Am 19. August platzte die Bombe: Die MotoGP wird 2023 Sprintrennen austragen. Und zwar nicht wie die Formel 1 versuchsweise mit zunächst drei und ab 2023 dann sechs Events pro Jahr, sondern an jedem einzelnen der 21 geplanten Wochenenden, womit eine Gesamtzahl von 42 Rennen erreicht wird. Eine Meldung, mit der kaum jemand gerechnet hatte, die die MotoGP-Welt aber nachhaltig verändern wird. Nie wurde öffentlich über derartige Bestrebungen gesprochen, lediglich in der von Serienpromoter Dorna in Auftrag gegebenen Fan-Umfrage kam das Thema am Rande vor. Doch nun war es plötzlich Realität geworden. Obwohl die offizielle Bestätigung der MotoGP-Bosse noch fehlte, verbreitete sich die Nachricht aus dem Media-Center wie ein Lauffeuer im gesamten Paddock.

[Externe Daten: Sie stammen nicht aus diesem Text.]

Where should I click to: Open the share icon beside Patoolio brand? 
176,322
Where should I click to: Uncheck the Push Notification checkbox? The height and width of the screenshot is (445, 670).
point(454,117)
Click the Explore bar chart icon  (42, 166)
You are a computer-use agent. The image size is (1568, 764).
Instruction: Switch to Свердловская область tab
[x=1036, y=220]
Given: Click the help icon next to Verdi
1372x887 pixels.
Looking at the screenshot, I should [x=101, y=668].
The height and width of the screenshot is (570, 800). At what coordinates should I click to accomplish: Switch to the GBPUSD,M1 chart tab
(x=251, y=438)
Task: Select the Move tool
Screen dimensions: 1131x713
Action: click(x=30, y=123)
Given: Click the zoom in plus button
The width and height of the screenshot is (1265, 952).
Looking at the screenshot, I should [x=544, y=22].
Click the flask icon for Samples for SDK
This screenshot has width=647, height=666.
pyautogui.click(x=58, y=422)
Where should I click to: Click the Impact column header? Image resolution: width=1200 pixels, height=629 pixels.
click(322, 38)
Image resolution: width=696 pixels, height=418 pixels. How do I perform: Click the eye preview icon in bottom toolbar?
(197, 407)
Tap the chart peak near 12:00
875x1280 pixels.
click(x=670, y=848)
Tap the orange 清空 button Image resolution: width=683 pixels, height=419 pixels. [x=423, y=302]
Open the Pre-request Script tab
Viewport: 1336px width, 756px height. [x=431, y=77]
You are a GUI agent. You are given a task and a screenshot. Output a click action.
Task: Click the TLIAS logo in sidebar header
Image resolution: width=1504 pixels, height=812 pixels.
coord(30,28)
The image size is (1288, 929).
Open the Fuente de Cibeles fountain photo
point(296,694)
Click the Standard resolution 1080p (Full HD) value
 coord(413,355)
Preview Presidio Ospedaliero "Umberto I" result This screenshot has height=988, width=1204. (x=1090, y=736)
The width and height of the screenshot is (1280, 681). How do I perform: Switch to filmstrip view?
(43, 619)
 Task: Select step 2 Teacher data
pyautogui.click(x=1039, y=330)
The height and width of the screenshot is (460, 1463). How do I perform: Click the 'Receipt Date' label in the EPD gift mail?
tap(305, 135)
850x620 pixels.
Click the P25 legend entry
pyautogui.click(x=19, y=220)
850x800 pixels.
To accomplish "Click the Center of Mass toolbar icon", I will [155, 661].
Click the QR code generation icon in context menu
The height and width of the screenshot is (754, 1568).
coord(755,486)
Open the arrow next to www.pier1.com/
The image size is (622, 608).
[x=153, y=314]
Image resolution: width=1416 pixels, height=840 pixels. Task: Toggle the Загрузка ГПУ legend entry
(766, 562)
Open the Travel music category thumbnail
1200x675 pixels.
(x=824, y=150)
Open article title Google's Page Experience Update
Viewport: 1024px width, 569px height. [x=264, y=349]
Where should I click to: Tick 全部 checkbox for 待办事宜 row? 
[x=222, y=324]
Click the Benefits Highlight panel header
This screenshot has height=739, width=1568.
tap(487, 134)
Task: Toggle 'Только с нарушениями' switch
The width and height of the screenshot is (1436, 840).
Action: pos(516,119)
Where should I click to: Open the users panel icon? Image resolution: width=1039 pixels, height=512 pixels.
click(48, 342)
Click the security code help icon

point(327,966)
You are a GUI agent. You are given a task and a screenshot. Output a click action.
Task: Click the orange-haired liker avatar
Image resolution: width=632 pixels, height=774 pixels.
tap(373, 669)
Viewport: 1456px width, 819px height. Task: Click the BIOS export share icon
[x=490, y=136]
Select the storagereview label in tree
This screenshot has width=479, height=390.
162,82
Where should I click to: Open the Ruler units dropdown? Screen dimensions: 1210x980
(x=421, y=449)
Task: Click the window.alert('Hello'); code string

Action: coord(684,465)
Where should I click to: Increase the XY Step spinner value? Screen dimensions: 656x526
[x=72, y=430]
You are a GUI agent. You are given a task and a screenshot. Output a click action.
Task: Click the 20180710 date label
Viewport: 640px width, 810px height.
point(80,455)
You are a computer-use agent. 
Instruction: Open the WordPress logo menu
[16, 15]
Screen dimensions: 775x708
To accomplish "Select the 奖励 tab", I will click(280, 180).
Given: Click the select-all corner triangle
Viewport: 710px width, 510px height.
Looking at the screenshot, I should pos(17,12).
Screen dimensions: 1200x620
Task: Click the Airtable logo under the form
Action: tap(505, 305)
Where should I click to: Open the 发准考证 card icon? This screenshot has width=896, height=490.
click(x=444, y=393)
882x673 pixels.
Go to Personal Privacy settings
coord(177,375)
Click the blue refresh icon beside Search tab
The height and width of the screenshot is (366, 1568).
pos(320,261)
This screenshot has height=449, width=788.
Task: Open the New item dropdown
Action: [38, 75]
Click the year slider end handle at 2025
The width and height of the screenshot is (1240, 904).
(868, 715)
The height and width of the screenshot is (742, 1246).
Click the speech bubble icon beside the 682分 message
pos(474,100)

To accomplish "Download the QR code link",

Am Freitagnachmittag, wenige Stunden nach dem ersten Leak, erreichte sie im Rahmen der täglichen Medienrunden auch die Fahrer der Königsklasse. Viele Details waren zu diesem Zeitpunkt noch unklar, doch was man wusste, reichte für heftige, fast ausschließlich negative Reaktionen der Piloten. "Ich finde das dumm. Das Rennen ist am Sonntag, wozu brauchen wir da auch noch eines am Samstag? Ich finde einen Sprint an allen Wochenenden dämlich", sagte Weltmeister Fabio Quartararo in einem ersten Statement. Noch drastischere Worte fand Fabio Di Giannantonio: "Meiner Meinung nach ist das komplette Scheiße. Sie versuchen, die Formel 1 oder die Superbike-WM zu kopieren. Aber wir haben jetzt schon so viele Events rund um den Erdball. Wenn wir noch mehr Rennen haben und du dich dann verletzt, kannst du noch mehr Rennen verpassen." In eine ähnliche Kerbe schlug Francesco Bagnaia: "Wir haben Strecken wie Austin, wo dir das eine Rennen am Sonntag bereits alles abverlangt. Da noch einen Sprint zu fahren, wird wirklich hart." Auch Pol Espargaro zeigte sich verstimmt: "Wir haben dann das doppelte Risiko für das gleiche Gehalt. Rennen bedeuten immer mehr Risiko, weil die Motorräder näher beisammen sind und du natürlich versuchst, andere Fahrer zu überholen. Mir ist schon klar, dass die Superbike-WM auch mehrere Rennen am Wochenende fährt, aber unsere Motorräder sind deutlich schneller und somit ist der Sport auch gefährlicher." Aleix Espargaro verwies auf den jetzt schon stressigen Modus am Rennwochenende. "Bei allem Respekt gegenüber der Superbike-WM, aber die MotoGP ist etwas ganz anderes. Wir haben wahnsinnig viel Elektronik, Aerodynamik und jede Menge anderes Zeug an diesen Motorrädern. Da ein gutes Setting zu finden ist jetzt schon schwierig genug, weil die Freien Trainings über die Aufteilung in Q1 und Q2 entscheiden und so auch bereits eine Art Qualifying sind. Wenn du dann noch weniger Trainingszeit hast, wird es richtig hart. Ich liebe Rennfahren und hasse Trainings, aber die müssen eben sein."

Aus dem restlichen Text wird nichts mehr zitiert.